Megaloceros giganteus
400,000 – 12,500 Years Before Present
Paper cut-out giant deer, Pleistocene giant deer mandible and leg bones, giant deer DNA sequenced by Dr. Ceiridwen Edwards, University of Huddersfield
The naming of very large deer seems to cause all manner of confusion. The Giant Deer Megaloceros giganteus, formerly known as the Irish elk, is not really an elk – which in itself (in North America anyway) is a moose. It is, as sequencing of its DNA has shown, actually most immediately akin to the fallow deer. An awful lot of them have however been dug up in Irish bogs and, as anyone who has encountered one of the many Megaloceros skeletons on display in our museums will testify, ‘Giant’ is no misnomer. But they’re not exclusively Hibernian and we do have Giant Deer bones from many caves (and open sites) in Wales and England – including Ffynnon Beuno and Cae Gwyn in the Clwydian Range.

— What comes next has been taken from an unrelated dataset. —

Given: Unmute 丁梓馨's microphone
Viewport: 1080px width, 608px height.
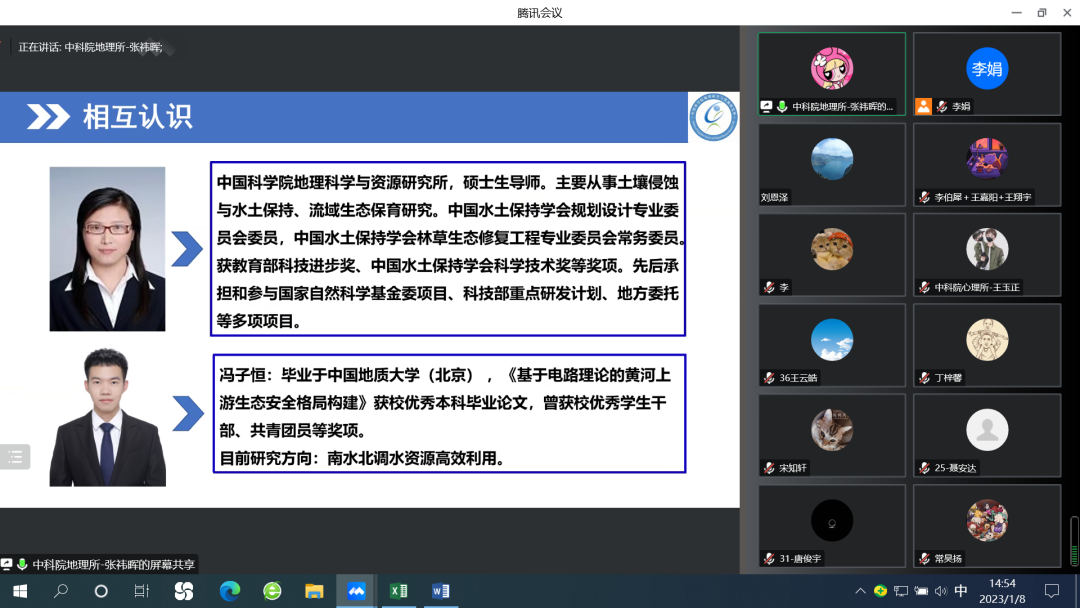Looking at the screenshot, I should click(x=922, y=377).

The cause of the demise of this deeply evocative species, the stags of which were crowned with a majestic beam of antlers, has been the subject of much debate. Of late, much megafaunal extinction has been pinned on us via an ‘overkill’ hypothesis. That is to say; the disappearance of big beasts from landscapes around the globe – all of them once akin to those that we now solely associate with the Serengeti in terms of their profusion of life – was caused by excessive hunting on the part of a burgeoning Homo sapiens population. On current evidence it seems difficult to dispute this.
However, with Megaloceros this doesn’t stack up. By the time humans arrived in Ireland they’d already been gone for a couple of thousand years. Maybe they just failed to adapt to fluctuating temperatures 10,500 years ago – another powerful affirmation of the ‘adapt or die’ maxim. But equally, we might reflect on the truism which reminds us that ‘all things must pass’. Put very simply – because of a whole range of factors within an ever-changing world – their time had gone.